Review: As a resident of a nasty little small town, I had a secret desire to read the Bryson had driven through our area and promptly turned around, head held high in disgust at how far from Utopia we are. After all, we don't even have a town square, much less a white picket fence or a quaint church. Alas, he probably had some good information that told him to steer clear. There was a self depricating part of my that wanted to be told that I lived in a culturally devoid cesspool, if for nothing else than to validate my own feelings.

Even though I felt left out, I still enjoyed the rambling rants of a man looking for something that he knows he won't find. I am certainly not a literary critic, so I won't make a pretentious attempt to tell you how this book fits in with the rest of American literature. However, I have driven more than my fair share of this country, and have been to a few of the towns that Bryson visited (and many more just like them), and found this book a wholeheartedly amusing look at what makes us American. More importantly, he doesn't embellish the way we are (at least not obviously), and the folks out there who get indignant at reading his work are often to shortsighted to just observe that he is right!

If you read this book in series with Notes From a Small Island, you will gain the perspective of Bryson applying the same formula of work to England. The fact that I read these in that order made me think that Bryson came back to America just because he had exhausted the humor potential in England (much as Jerry complains that Tim Watley converted to Judaism purely for the jokes on an episode of Seinfeld). If nothing else, this book will forever kill that desire in you to get off the interstate and go searching for the perfect small town you remember visiting when you were a kid.

Rating: 1 stars
Summary: The Lost Reader: Glad I'm not alone here
Review: As I find my self struggling to finish this book, I think Bill Bryson and I have something in common. He should stop traveling, because clearly he does not enjoy it; I should stop reading his negative rants and raves about small town America, because, frankly, it is getting painful.

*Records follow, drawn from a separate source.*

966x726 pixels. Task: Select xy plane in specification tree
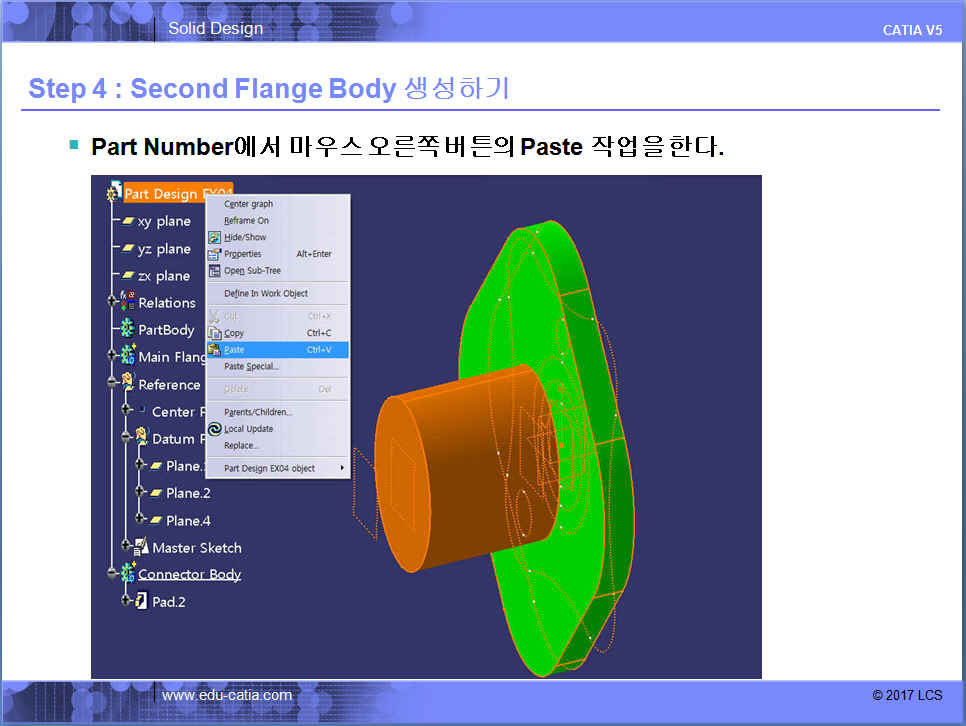pyautogui.click(x=163, y=221)
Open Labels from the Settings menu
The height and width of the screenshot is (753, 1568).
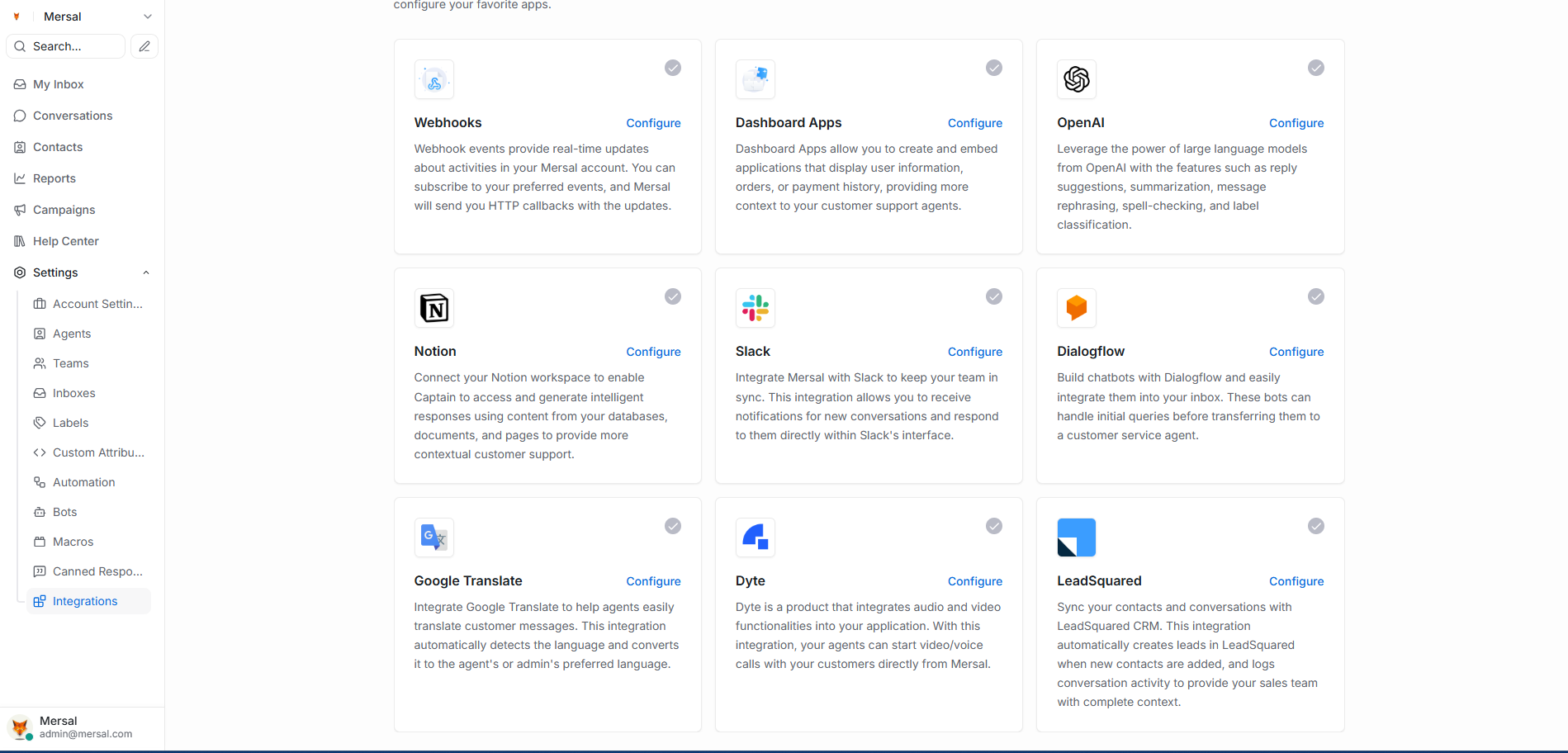(70, 423)
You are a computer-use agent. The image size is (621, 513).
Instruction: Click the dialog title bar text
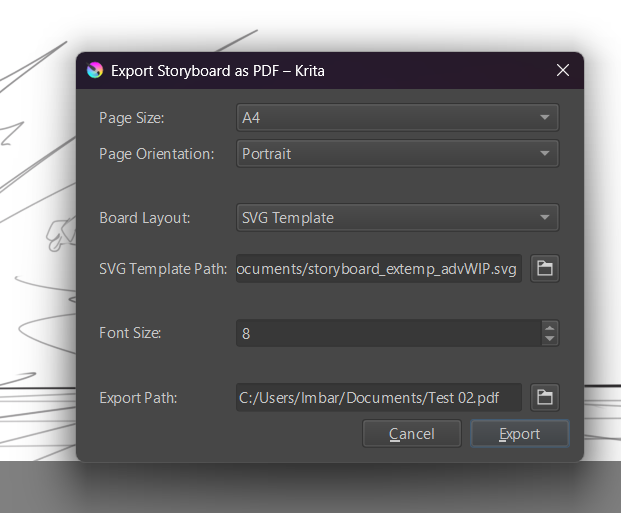(217, 71)

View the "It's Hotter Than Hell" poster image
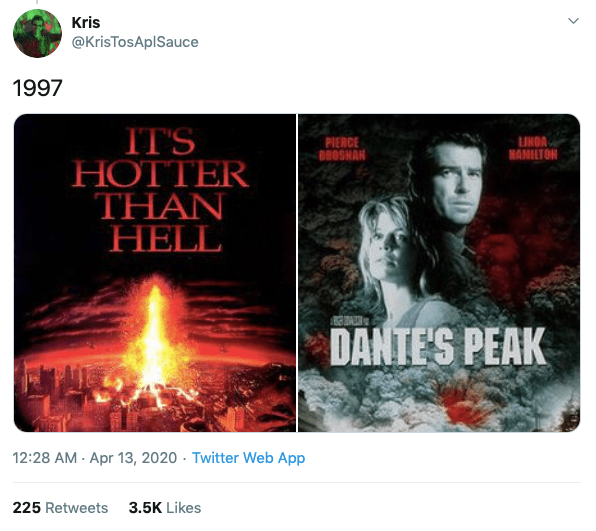[x=155, y=273]
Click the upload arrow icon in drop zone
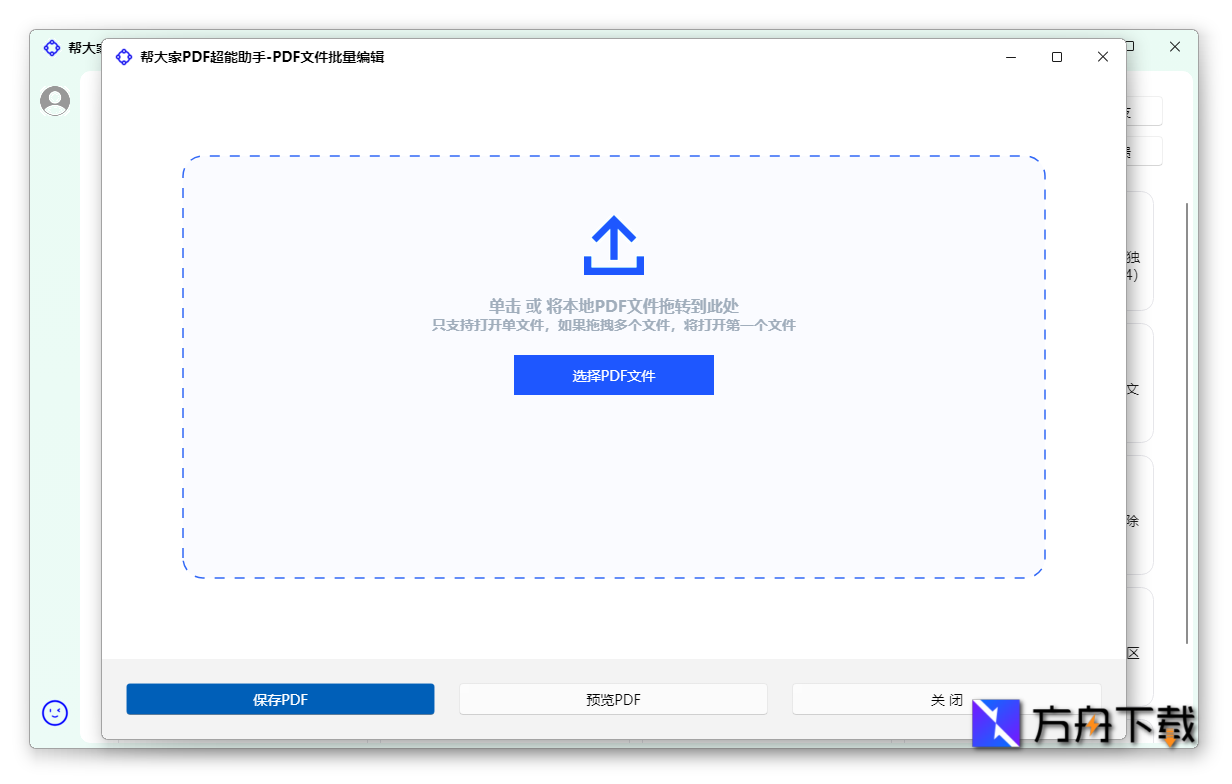 point(613,243)
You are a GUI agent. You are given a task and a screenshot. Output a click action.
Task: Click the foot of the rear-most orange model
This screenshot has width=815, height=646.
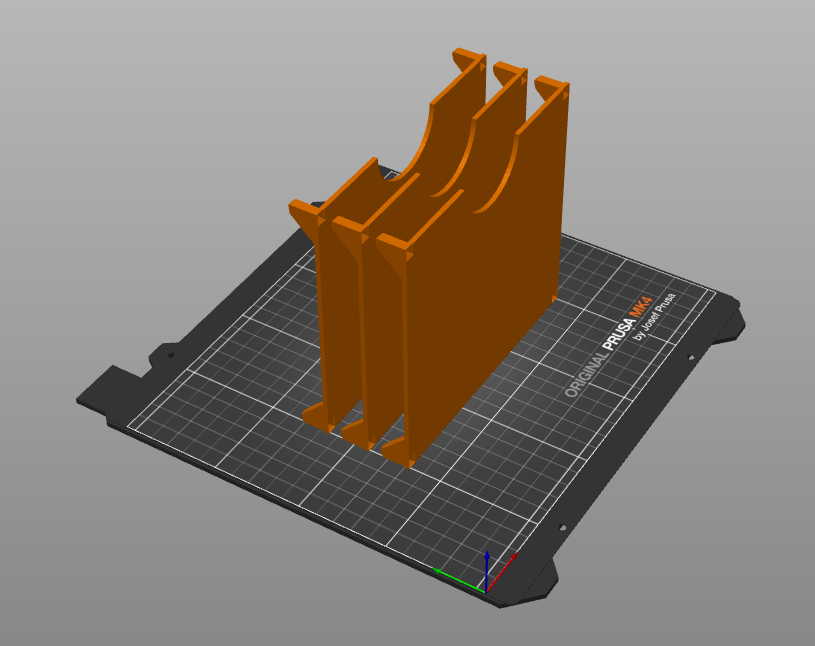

Reading this book has put me in a terribly bad mood -- his negativity is causing me to toss and turn all night, and to meet even the best dreams with sarcastic criticism. I am very disappointed, mostly because I LOVED "A Walk in the Woods." Perhaps the travels chronicled in "A Lost Continent" are too fraught with negative childhood memories, and he can't get over it and enjoy some of the amazing experiences he could have had. I want to write my own book, "The Lost Bill Bradley: The trip that could have been." I'll re-trace his steps, and show the world all the great things he missed. Skip this book, but I would encourage you to read "A Walk in the Woods," which is really rather enjoyable. I only hope that "In a Sunburned Country" (which I also bought based on my feelings about "A Walk in the Woods") is better.

Rating: 3 stars
Summary: Amusing look at America
Review: Bryson's memoirs of his driving trip through 38 of the contiguous United States. Amusing look at both rural America, and the commercialization of the nation. Speckled with Bryson's views of American society and values ("When they aren't being incompetent, city officials like to relax with a little corruption."), and interesting facts about the US ("It is impossible to exaggerate the immensity of the Great Lakes....They cover almost 94,500 sq. miles, making them almost precisely the size of the United Kingdom.)".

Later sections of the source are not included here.